**EJERCICIOS**
A) Responde brevemente, según el texto sobre las causeries de Mansilla:
(i) ¿En qué diario empezaron a publicarse las causeries?
(ii) ¿Hace cuánto tiempo se leyó Una excursión... para la facultad?
(iii) ¿Qué significa "causeries" en francés?
B) Reproduce sin cambios el fragmento del texto sobre Mansilla que empieza en las palabras que contienen "Entre-nos, causeries de" y acaba después de "recogidas en libro.".

── TEXTO

Entre-nos, causeries de los jueves es el libro que me ha movido a escribir sobre Mansilla. Son, como las Aguafuertes porteñas de Arlt, una prefiguración de lo que una servidora y tantos otros hacemos día tras día en nuestros blogs: hablar de aquello que nos interesa, impacta, pasa o trasciende, sin mayores pretensiones que esas (y que nos lean, en lo posible). Las causeries, que salían todos los jueves, (¡como este blog!), comenzaron a publicarse en el diario Sud América y en 1888 fueron recogidas en libro. 
Leí Una excursión... para la facultad, hace ya diez años y desde entonces quedé prendada. Pero en las causeries (en francés, conversaciones) aparecen muchos de los rasgos más notorios y "extraños" para la literatura del momento: además de sus eternas digresiones, Mansilla realiza, sin ningún pudor y con total desparpajo, comentarios metatextuales (como "Tengo barruntos de que todo esto -refiriéndose a su descripción de un mercado de mujeres en África- no lo entretiene mucho, que digamos, al lector"); traslitera las maneras lingüísticas de la charla de salón o entre amigos al papel ("vean ustedes lo que pasó:" y tras esos dos puntos despliega con su relato); interrelaciona su narración presente con hechos contados en sus libros pasados ("Y ya que hablamos confidencialmente, les diré a ustedes que es cierto lo que cuento en mi Excursión a los indios ranqueles, que un perro me desarmó una vez, quitándome la escopeta...") o con hechos que aún no ha revelado y que se guarda para sus Memorias o para su libro sobre Rosas; intercala numerosas palabras y expresiones en otros idiomas, además de señalar en qué casos una palabra ya sancionada por el uso entre nosotros no está en el Diccionario de la Real Academia Española, como una especie de protesta o advertencia irónica; discute consigo mismo la tipología textual a la cual adscribir algunas de sus causeries ("Establezcamos, pues, las proposiciones, materia de este escrito o carta, plática o estudio, memento o crítica"); reproduce cartas donde se lo alaba así como cartas enviadas a su padre con el solo objeto de demostrar la gran estima que se le tenía; en definitiva, rompe con todo lo que hasta ese momento y aún hoy día era considerado indispensable para el decus literario: hace gala de efusión, de profusión, de sagacidad, de veleidad, y todo con un humor tan tierno e incomparable que hace imposible, para el lector, no aquerenciarse con semejante personaje que excede todos los límites del más aséptico "narrador".

────
── SECCIÓN DE DATOS

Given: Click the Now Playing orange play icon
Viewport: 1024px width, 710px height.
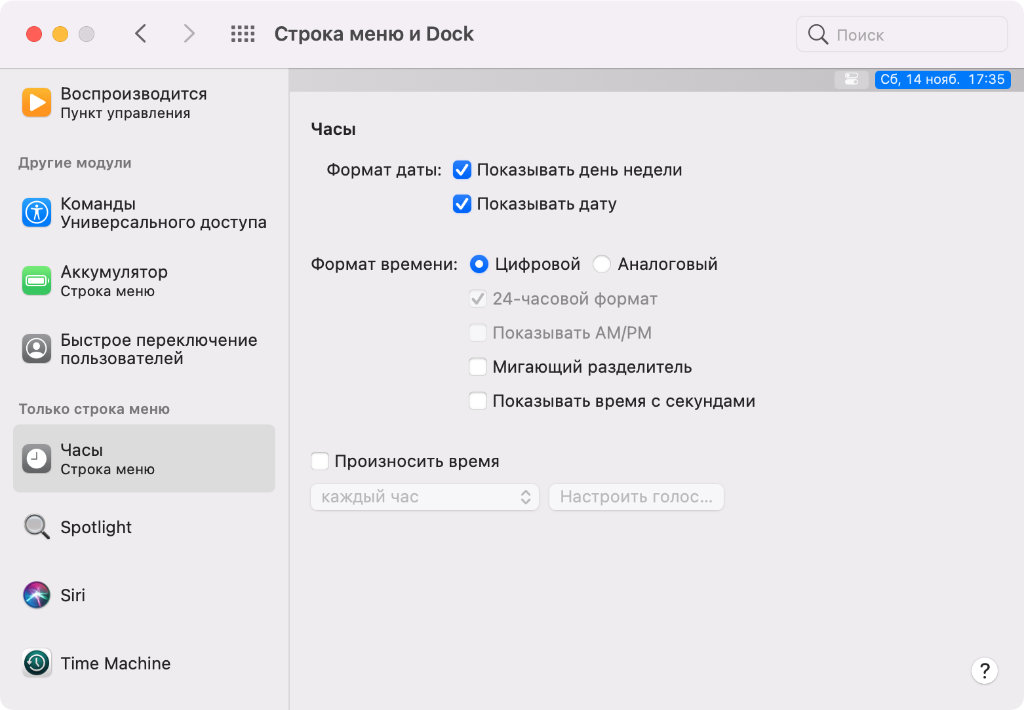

────

**RESPUESTAS FINALES**
A)
(i) En el diario Sud América.
(ii) Hace diez años.
(iii) Conversaciones.

B)
Entre-nos, causeries de los jueves es el libro que me ha movido a escribir sobre Mansilla. Son, como las Aguafuertes porteñas de Arlt, una prefiguración de lo que una servidora y tantos otros hacemos día tras día en nuestros blogs: hablar de aquello que nos interesa, impacta, pasa o trasciende, sin mayores pretensiones que esas (y que nos lean, en lo posible). Las causeries, que salían todos los jueves, (¡como este blog!), comenzaron a publicarse en el diario Sud América y en 1888 fueron recogidas en libro.